_What to work on_
Each entry below is to be extracted exactly.
- - - - - - -
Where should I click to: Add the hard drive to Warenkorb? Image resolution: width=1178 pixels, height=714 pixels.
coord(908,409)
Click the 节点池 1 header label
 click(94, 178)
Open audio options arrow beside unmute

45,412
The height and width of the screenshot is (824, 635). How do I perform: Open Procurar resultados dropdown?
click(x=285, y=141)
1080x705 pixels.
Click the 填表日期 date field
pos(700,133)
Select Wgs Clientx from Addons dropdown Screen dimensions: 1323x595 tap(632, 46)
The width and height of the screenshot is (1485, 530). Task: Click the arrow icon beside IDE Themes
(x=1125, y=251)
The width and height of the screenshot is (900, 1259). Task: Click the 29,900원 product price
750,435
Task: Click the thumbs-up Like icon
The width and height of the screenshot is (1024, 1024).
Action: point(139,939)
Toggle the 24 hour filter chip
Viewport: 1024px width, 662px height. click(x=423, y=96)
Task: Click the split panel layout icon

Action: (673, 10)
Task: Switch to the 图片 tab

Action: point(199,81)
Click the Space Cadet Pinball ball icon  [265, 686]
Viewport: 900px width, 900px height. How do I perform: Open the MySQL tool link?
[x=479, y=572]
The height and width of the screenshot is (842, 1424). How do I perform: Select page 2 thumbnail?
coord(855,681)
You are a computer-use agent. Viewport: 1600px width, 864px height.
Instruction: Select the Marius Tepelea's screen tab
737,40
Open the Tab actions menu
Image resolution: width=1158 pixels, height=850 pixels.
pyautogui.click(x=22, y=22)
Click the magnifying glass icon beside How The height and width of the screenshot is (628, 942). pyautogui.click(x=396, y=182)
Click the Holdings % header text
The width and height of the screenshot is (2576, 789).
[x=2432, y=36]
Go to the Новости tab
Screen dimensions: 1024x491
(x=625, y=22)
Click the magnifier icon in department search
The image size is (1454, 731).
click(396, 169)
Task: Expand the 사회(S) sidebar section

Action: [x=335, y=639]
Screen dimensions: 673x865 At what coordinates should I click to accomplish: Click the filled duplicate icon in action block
- - - - - - -
_Written solution_
Where should I click to: Add the hard drive to Warenkorb? Image resolution: width=1178 pixels, height=714 pixels.
coord(908,409)
Click the 节点池 1 header label
 click(94, 178)
Open audio options arrow beside unmute

45,412
The height and width of the screenshot is (824, 635). How do I perform: Open Procurar resultados dropdown?
click(x=285, y=141)
1080x705 pixels.
Click the 填表日期 date field
pos(700,133)
Select Wgs Clientx from Addons dropdown Screen dimensions: 1323x595 tap(632, 46)
The width and height of the screenshot is (1485, 530). Task: Click the arrow icon beside IDE Themes
(x=1125, y=251)
The width and height of the screenshot is (900, 1259). Task: Click the 29,900원 product price
750,435
Task: Click the thumbs-up Like icon
The width and height of the screenshot is (1024, 1024).
Action: point(139,939)
Toggle the 24 hour filter chip
Viewport: 1024px width, 662px height. click(x=423, y=96)
Task: Click the split panel layout icon

Action: (673, 10)
Task: Switch to the 图片 tab

Action: point(199,81)
Click the Space Cadet Pinball ball icon  [265, 686]
Viewport: 900px width, 900px height. How do I perform: Open the MySQL tool link?
[x=479, y=572]
The height and width of the screenshot is (842, 1424). How do I perform: Select page 2 thumbnail?
coord(855,681)
You are a computer-use agent. Viewport: 1600px width, 864px height.
Instruction: Select the Marius Tepelea's screen tab
737,40
Open the Tab actions menu
Image resolution: width=1158 pixels, height=850 pixels.
pyautogui.click(x=22, y=22)
Click the magnifying glass icon beside How The height and width of the screenshot is (628, 942). pyautogui.click(x=396, y=182)
Click the Holdings % header text
The width and height of the screenshot is (2576, 789).
[x=2432, y=36]
Go to the Новости tab
Screen dimensions: 1024x491
(x=625, y=22)
Click the magnifier icon in department search
The image size is (1454, 731).
click(396, 169)
Task: Expand the 사회(S) sidebar section

Action: [x=335, y=639]
Screen dimensions: 673x865 At what coordinates should I click to accomplish: Click the filled duplicate icon in action block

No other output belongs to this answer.